By late July, forest fires had broken out in the Esterel Mountains, and the morning air was tinged with the smell of burning pine and eucalyptus as Owen drove along the coast to deliver the records Sara had requested.
The cliffs above the coast were a tinderbox. Owen had seen the ravages of the flames when he’d flown over, black pockmarks where trees and scrub had been eaten away. The visibility was bad inland; the fire threw up pink and violet smoke. At night, the sky glowed orange in the distance.

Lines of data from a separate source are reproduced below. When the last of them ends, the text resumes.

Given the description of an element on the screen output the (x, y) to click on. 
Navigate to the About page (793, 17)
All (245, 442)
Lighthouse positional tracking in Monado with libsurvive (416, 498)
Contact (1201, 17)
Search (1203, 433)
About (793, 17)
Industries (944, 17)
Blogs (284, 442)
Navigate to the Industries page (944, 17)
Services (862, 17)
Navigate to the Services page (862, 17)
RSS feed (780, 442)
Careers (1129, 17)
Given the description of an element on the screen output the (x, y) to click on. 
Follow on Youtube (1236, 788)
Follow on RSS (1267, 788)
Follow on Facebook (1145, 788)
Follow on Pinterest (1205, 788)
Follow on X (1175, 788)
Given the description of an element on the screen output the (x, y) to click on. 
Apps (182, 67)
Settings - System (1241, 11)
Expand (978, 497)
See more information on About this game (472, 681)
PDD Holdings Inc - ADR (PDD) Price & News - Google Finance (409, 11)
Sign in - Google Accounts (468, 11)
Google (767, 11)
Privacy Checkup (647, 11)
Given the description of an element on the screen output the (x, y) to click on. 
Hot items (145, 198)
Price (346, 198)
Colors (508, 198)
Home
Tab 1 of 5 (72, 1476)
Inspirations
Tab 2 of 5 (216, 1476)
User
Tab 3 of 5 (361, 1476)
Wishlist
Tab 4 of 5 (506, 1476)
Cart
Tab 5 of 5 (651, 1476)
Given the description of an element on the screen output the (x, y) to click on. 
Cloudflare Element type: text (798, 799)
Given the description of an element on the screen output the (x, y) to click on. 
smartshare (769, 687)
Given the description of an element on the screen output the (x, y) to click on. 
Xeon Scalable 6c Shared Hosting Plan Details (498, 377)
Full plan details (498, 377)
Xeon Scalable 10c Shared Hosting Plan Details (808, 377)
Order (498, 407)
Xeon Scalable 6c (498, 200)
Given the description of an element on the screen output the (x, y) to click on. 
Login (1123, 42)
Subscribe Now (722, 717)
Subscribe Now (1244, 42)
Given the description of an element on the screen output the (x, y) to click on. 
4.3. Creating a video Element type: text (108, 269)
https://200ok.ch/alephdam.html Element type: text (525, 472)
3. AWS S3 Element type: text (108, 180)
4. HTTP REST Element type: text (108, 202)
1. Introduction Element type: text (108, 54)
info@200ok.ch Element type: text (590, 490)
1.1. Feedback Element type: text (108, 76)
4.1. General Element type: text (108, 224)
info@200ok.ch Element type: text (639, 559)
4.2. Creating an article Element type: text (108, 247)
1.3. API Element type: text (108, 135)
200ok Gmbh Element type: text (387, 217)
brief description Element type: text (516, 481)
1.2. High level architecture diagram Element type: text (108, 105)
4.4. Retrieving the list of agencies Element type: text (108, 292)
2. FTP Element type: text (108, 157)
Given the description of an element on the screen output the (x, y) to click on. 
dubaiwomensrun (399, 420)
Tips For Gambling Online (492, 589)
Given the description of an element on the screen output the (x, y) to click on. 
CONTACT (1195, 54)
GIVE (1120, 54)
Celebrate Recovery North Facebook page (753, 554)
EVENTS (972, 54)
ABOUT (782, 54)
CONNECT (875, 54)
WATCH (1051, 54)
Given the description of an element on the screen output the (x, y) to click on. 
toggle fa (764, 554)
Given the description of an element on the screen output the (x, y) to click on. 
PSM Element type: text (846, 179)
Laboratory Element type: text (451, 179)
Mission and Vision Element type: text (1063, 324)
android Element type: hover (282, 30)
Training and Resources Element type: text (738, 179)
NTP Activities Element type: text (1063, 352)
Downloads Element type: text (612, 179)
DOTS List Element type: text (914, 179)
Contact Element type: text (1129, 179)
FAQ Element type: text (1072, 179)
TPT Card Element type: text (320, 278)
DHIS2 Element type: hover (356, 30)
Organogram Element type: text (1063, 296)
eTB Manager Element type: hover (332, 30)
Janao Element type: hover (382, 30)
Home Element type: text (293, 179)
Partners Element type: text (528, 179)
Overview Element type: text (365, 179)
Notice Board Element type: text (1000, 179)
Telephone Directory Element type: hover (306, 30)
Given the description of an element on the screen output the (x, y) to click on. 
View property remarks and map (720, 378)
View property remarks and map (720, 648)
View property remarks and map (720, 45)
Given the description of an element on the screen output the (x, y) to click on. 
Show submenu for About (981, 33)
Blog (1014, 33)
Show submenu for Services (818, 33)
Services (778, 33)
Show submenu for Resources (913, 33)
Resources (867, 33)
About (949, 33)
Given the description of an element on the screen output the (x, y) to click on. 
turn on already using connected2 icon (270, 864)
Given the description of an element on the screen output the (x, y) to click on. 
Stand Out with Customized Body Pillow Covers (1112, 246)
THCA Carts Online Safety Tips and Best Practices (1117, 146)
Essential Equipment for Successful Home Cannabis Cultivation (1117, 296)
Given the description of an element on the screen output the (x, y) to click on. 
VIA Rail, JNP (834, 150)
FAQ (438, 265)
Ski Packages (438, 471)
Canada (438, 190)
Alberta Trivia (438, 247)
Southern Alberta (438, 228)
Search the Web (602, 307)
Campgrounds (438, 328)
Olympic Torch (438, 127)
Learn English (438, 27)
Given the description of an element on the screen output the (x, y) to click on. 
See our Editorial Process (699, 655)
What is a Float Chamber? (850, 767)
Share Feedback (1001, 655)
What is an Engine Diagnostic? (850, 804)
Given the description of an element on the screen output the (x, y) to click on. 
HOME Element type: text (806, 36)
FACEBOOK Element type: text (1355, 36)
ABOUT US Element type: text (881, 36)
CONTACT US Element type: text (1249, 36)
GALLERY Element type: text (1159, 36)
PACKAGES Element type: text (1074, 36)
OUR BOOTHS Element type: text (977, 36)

It had been a bad month for Owen, although the summer season was always slow. But then there’d been trouble with the plane’s engine, that so-called instrument of precision, which had grounded That Girl and delayed the few runs he did have. He’d managed only three trips in four weeks: Switzerland and Belgium and London. Mostly for edibles and dry goods that the foreigners in the grand hotels in Nice and Cannes couldn’t seem to live without. So he’d been glad of Gerald’s errand, if only for the extra cash.
He drove through Antibes and down the boulevard du Cap, which ran the length of the peninsula below the old town. He’d never been up to the hotel where the Murphys lived. The few meetings he’d had with them late last summer had been on their preferred beach, La Garoupe, sometimes with small gatherings of their friends, who treated him kindly but mostly left him to his own devices. He couldn’t be sure if that was his doing or because their friends didn’t really know what to make of him. He wasn’t an artist or an intellectual or rich. Nor was he a servant. That must confuse them, he’d decided. Either way, it didn’t bother him. Not really.